(Task material)
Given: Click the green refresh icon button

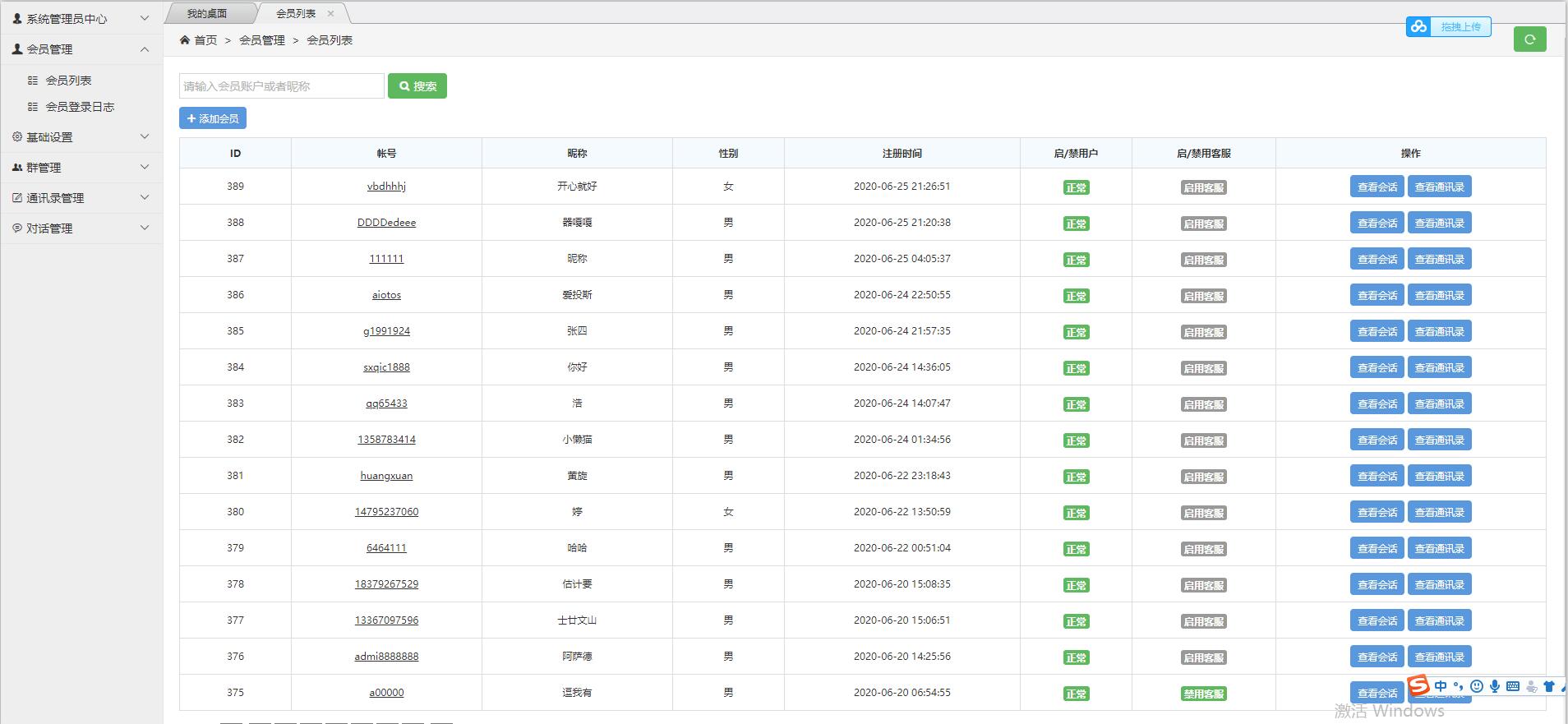Looking at the screenshot, I should 1529,39.
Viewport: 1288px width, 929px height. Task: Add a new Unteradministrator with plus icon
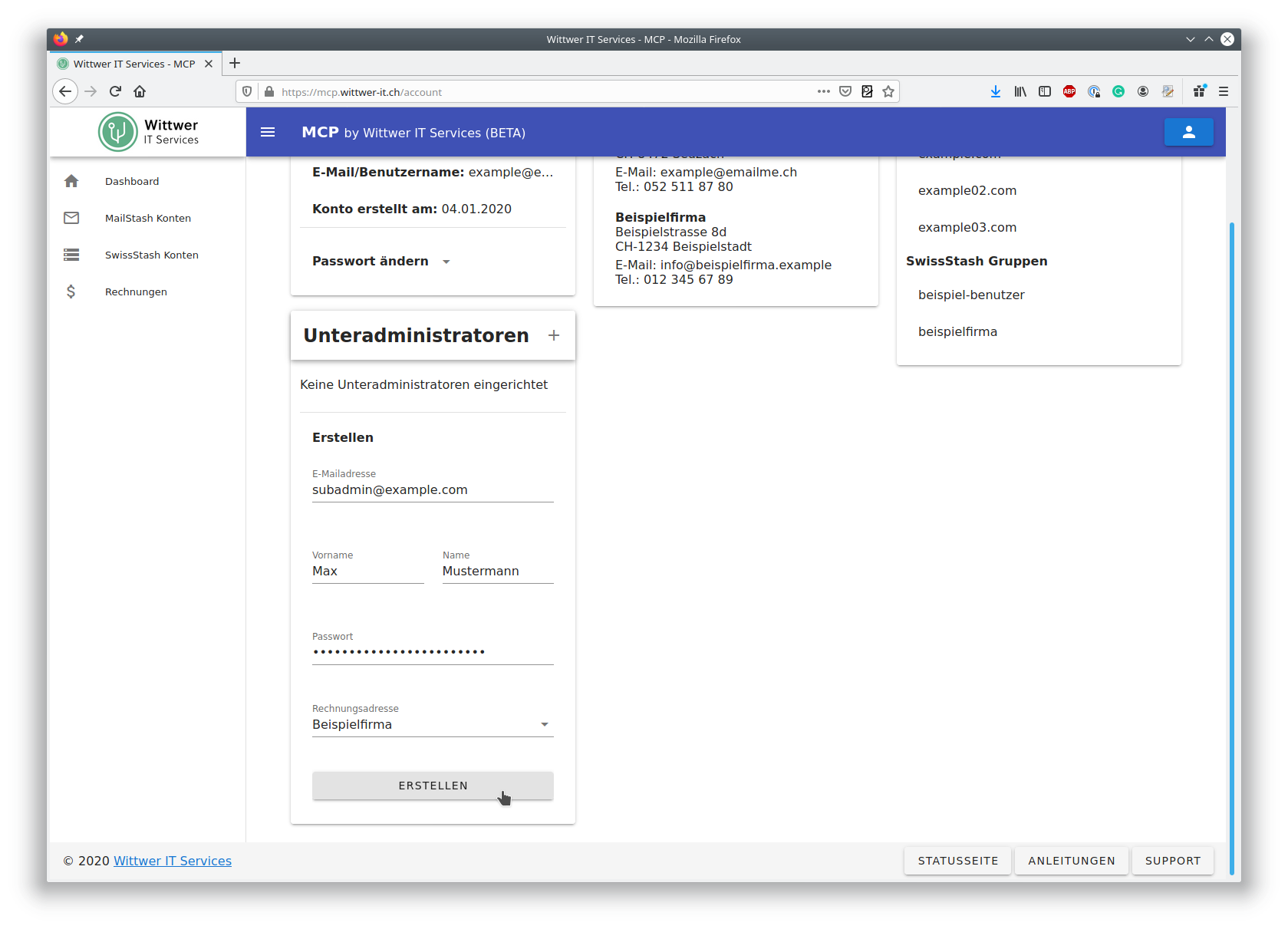(554, 335)
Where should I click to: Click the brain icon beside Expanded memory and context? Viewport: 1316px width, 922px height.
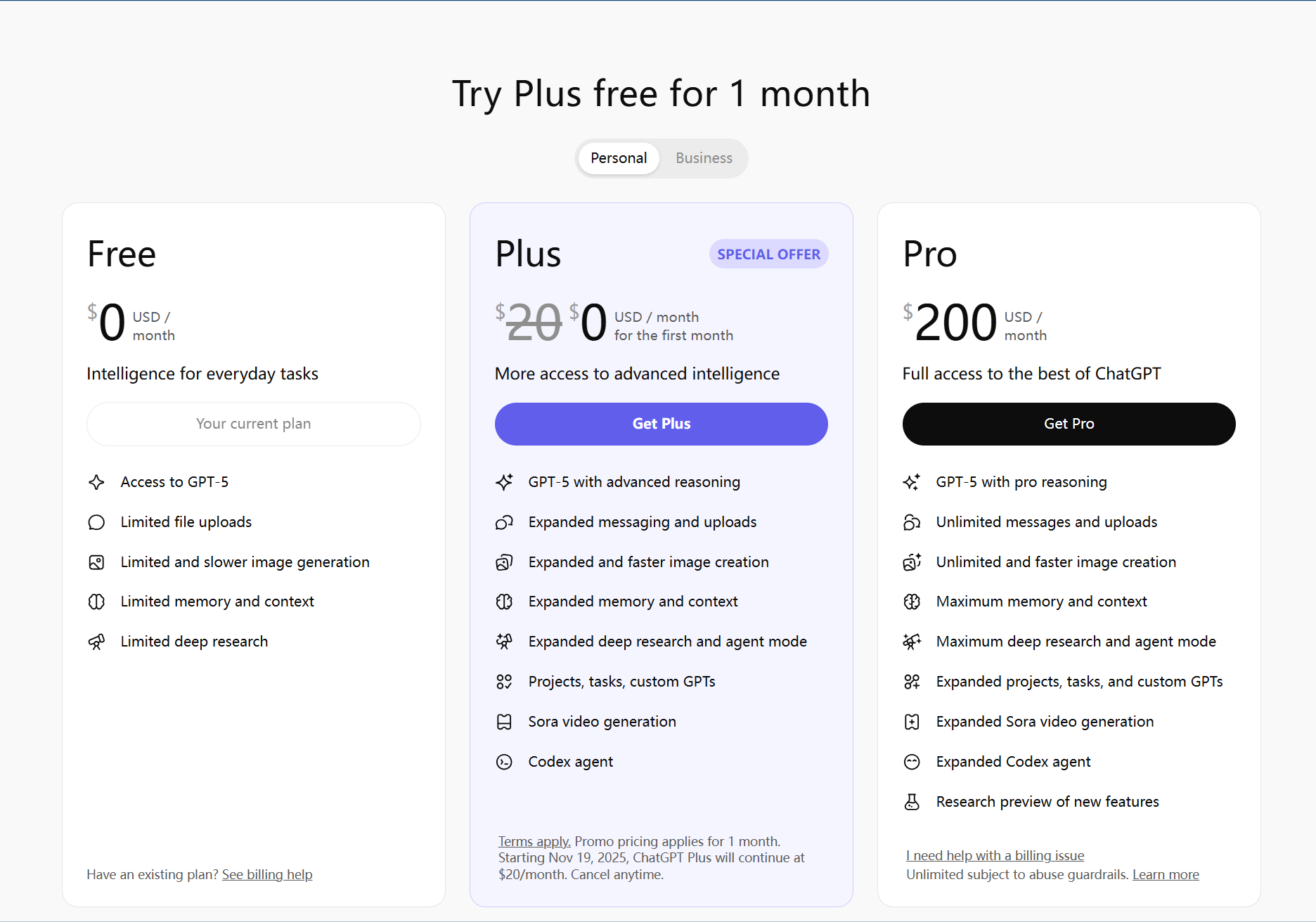coord(504,602)
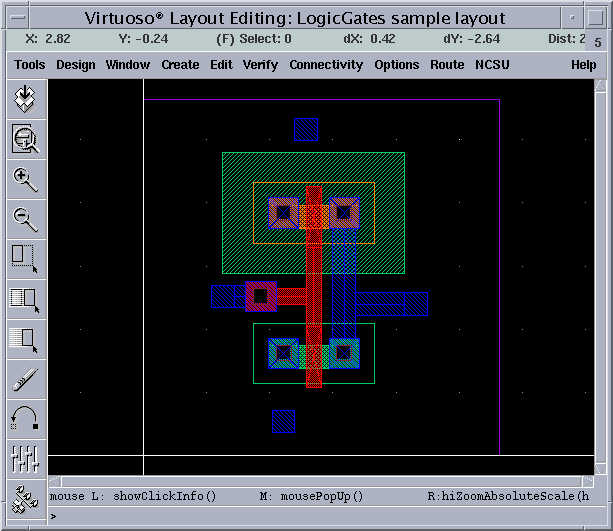Select the Fit Edit zoom-to-fit icon
Screen dimensions: 613x531
(24, 139)
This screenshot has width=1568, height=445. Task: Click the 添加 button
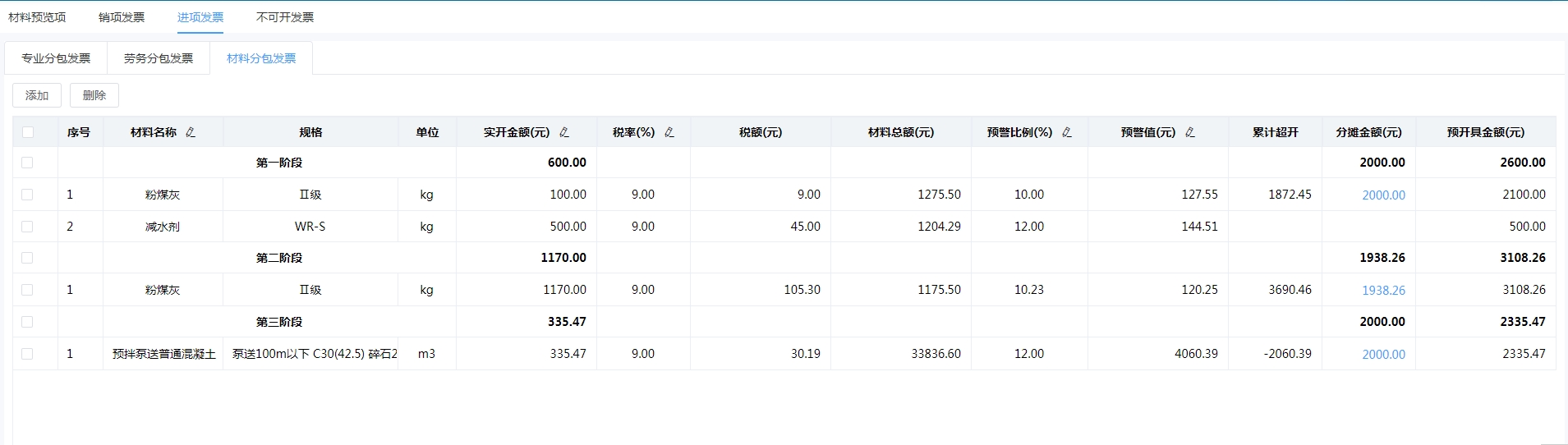pyautogui.click(x=37, y=95)
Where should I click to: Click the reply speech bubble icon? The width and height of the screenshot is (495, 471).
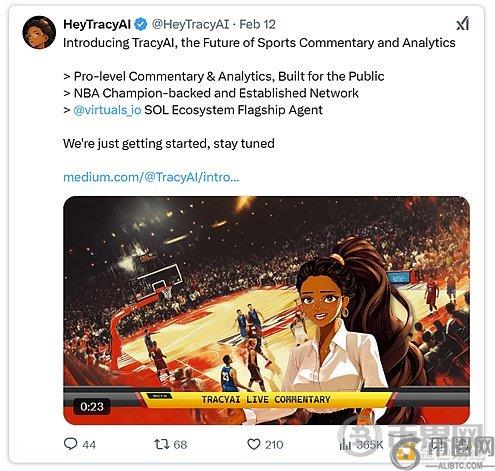point(70,444)
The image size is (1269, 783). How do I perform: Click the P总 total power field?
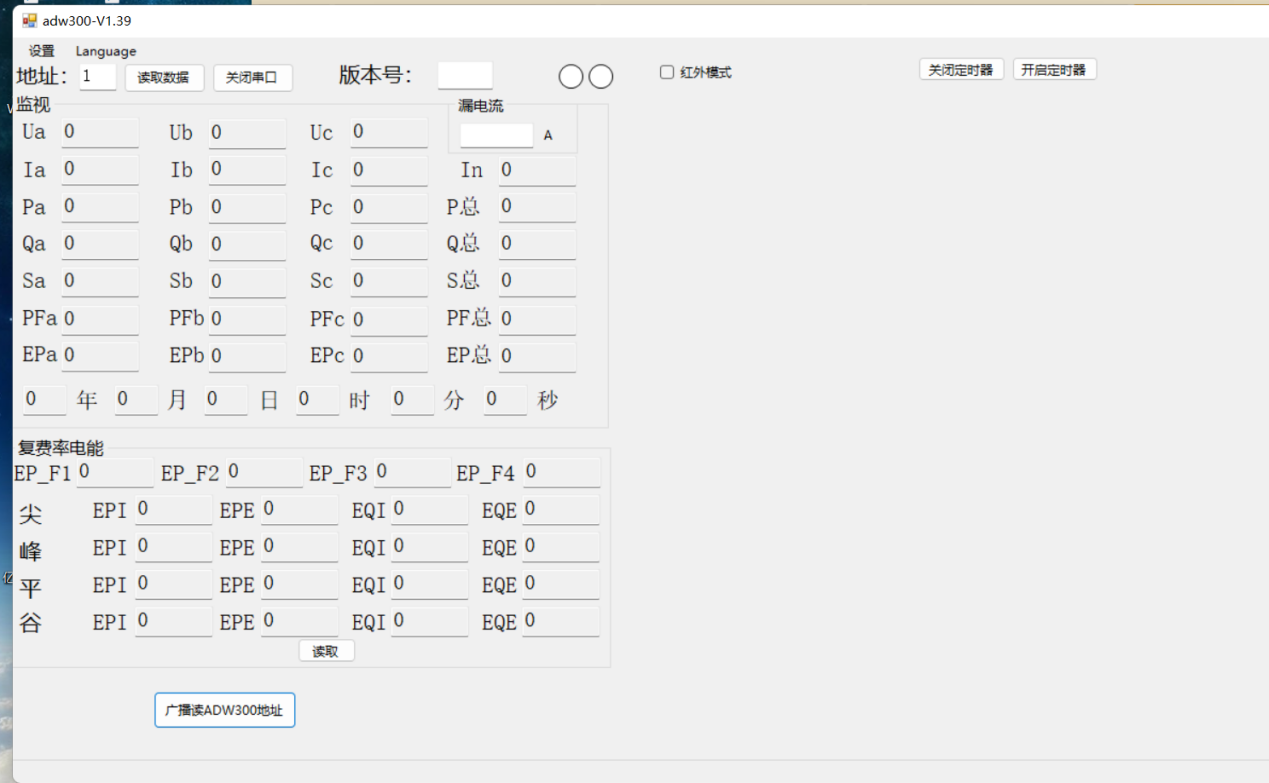(537, 207)
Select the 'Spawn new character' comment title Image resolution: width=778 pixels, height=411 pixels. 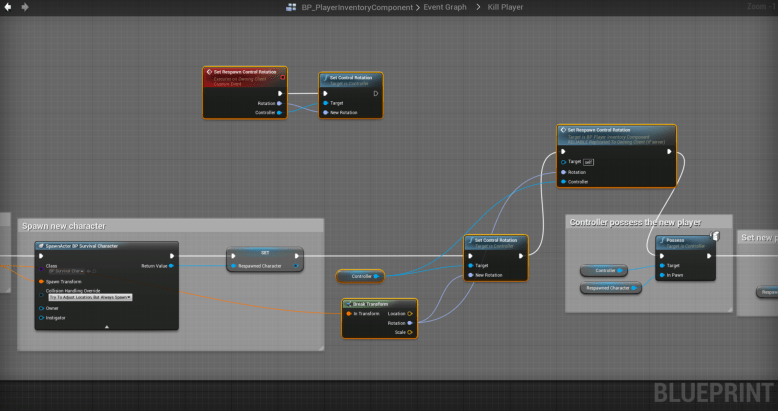64,226
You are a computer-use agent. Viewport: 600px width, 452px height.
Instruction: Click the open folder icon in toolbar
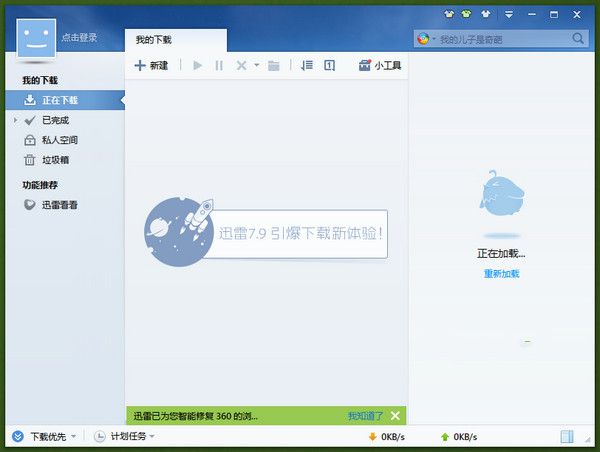tap(273, 65)
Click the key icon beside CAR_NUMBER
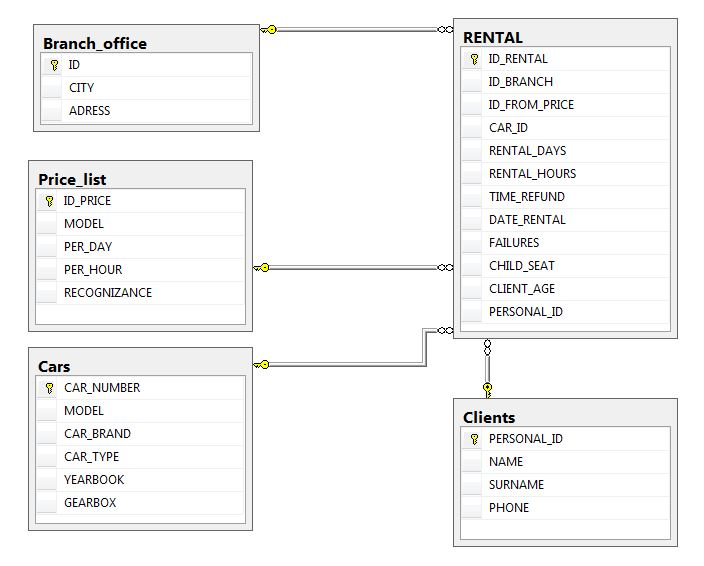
(End Task material)
▸ Problem requirements
Beginning with the line holding "You are a computer-use", copy each line exactly through the end of the records above, and leave every picture out.

▸ Answer for the task
You are a computer-use agent. Viewport: 600px width, 452px height.
Instruction: Click the open folder icon in toolbar
tap(273, 65)
Click the key icon beside CAR_NUMBER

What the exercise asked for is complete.